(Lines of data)
+--

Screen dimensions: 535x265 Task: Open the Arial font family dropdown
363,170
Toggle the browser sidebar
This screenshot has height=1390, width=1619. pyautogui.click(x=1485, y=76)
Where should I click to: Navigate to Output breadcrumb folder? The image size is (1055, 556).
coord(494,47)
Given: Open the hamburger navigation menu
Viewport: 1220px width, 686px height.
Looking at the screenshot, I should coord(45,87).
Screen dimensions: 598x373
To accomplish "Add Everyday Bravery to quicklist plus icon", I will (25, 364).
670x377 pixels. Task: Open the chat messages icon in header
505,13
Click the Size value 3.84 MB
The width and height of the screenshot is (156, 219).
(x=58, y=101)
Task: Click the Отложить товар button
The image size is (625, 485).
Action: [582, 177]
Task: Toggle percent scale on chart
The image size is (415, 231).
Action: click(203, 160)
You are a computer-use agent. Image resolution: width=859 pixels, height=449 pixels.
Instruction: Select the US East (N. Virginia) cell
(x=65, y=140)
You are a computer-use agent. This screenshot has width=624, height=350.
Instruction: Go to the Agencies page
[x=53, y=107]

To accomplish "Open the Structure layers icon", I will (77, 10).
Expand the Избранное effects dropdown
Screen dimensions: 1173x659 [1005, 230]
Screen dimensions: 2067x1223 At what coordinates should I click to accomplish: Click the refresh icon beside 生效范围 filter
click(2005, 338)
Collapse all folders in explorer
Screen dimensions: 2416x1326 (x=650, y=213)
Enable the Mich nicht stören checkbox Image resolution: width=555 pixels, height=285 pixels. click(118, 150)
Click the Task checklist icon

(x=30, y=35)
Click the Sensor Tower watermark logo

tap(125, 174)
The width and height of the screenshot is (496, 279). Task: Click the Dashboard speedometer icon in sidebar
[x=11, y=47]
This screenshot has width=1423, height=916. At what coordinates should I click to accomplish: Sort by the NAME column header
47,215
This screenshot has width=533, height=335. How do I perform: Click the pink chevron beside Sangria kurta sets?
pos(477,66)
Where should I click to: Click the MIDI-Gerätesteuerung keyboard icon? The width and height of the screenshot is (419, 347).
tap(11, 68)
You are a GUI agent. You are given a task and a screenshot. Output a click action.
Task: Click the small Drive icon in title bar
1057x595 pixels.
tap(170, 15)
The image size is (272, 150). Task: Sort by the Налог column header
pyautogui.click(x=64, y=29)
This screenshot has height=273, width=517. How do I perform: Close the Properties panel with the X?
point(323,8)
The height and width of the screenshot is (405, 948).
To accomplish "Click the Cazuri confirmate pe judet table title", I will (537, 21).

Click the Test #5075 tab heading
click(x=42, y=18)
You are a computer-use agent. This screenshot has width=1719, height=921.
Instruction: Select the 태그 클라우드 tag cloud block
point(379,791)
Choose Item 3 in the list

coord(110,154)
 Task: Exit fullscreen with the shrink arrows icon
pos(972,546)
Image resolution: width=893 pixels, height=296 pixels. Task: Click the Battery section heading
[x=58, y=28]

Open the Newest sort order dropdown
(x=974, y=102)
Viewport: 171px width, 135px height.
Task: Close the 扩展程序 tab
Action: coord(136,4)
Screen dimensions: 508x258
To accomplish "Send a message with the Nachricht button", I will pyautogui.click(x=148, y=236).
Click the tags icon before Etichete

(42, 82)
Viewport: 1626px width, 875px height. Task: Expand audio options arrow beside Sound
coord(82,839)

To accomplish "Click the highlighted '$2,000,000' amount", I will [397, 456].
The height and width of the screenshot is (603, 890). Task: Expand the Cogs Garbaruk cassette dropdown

+--

YOUR GOAL: Update the rows above so that every "dropdown" becomes "drop-down list", and leave everything else unchanged.

RESULT:
Screen dimensions: 535x265 Task: Open the Arial font family drop-down list
363,170
Toggle the browser sidebar
This screenshot has height=1390, width=1619. pyautogui.click(x=1485, y=76)
Where should I click to: Navigate to Output breadcrumb folder? The image size is (1055, 556).
coord(494,47)
Given: Open the hamburger navigation menu
Viewport: 1220px width, 686px height.
Looking at the screenshot, I should coord(45,87).
Screen dimensions: 598x373
To accomplish "Add Everyday Bravery to quicklist plus icon", I will (25, 364).
670x377 pixels. Task: Open the chat messages icon in header
505,13
Click the Size value 3.84 MB
The width and height of the screenshot is (156, 219).
(x=58, y=101)
Task: Click the Отложить товар button
The image size is (625, 485).
Action: [582, 177]
Task: Toggle percent scale on chart
The image size is (415, 231).
Action: click(203, 160)
You are a computer-use agent. Image resolution: width=859 pixels, height=449 pixels.
Instruction: Select the US East (N. Virginia) cell
(x=65, y=140)
You are a computer-use agent. This screenshot has width=624, height=350.
Instruction: Go to the Agencies page
[x=53, y=107]

To accomplish "Open the Structure layers icon", I will (77, 10).
Expand the Избранное effects drop-down list
Screen dimensions: 1173x659 [1005, 230]
Screen dimensions: 2067x1223 At what coordinates should I click to accomplish: Click the refresh icon beside 生效范围 filter
click(2005, 338)
Collapse all folders in explorer
Screen dimensions: 2416x1326 (x=650, y=213)
Enable the Mich nicht stören checkbox Image resolution: width=555 pixels, height=285 pixels. click(118, 150)
Click the Task checklist icon

(x=30, y=35)
Click the Sensor Tower watermark logo

tap(125, 174)
The width and height of the screenshot is (496, 279). Task: Click the Dashboard speedometer icon in sidebar
[x=11, y=47]
This screenshot has width=1423, height=916. At what coordinates should I click to accomplish: Sort by the NAME column header
47,215
This screenshot has width=533, height=335. How do I perform: Click the pink chevron beside Sangria kurta sets?
pos(477,66)
Where should I click to: Click the MIDI-Gerätesteuerung keyboard icon? The width and height of the screenshot is (419, 347).
tap(11, 68)
You are a GUI agent. You are given a task and a screenshot. Output a click action.
Task: Click the small Drive icon in title bar
1057x595 pixels.
tap(170, 15)
The image size is (272, 150). Task: Sort by the Налог column header
pyautogui.click(x=64, y=29)
This screenshot has height=273, width=517. How do I perform: Close the Properties panel with the X?
point(323,8)
The height and width of the screenshot is (405, 948).
To accomplish "Click the Cazuri confirmate pe judet table title", I will (537, 21).

Click the Test #5075 tab heading
click(x=42, y=18)
You are a computer-use agent. This screenshot has width=1719, height=921.
Instruction: Select the 태그 클라우드 tag cloud block
point(379,791)
Choose Item 3 in the list

coord(110,154)
 Task: Exit fullscreen with the shrink arrows icon
pos(972,546)
Image resolution: width=893 pixels, height=296 pixels. Task: Click the Battery section heading
[x=58, y=28]

Open the Newest sort order drop-down list
(x=974, y=102)
Viewport: 171px width, 135px height.
Task: Close the 扩展程序 tab
Action: coord(136,4)
Screen dimensions: 508x258
To accomplish "Send a message with the Nachricht button", I will pyautogui.click(x=148, y=236).
Click the tags icon before Etichete

(42, 82)
Viewport: 1626px width, 875px height. Task: Expand audio options arrow beside Sound
coord(82,839)

To accomplish "Click the highlighted '$2,000,000' amount", I will [397, 456].
The height and width of the screenshot is (603, 890). Task: Expand the Cogs Garbaruk cassette drop-down list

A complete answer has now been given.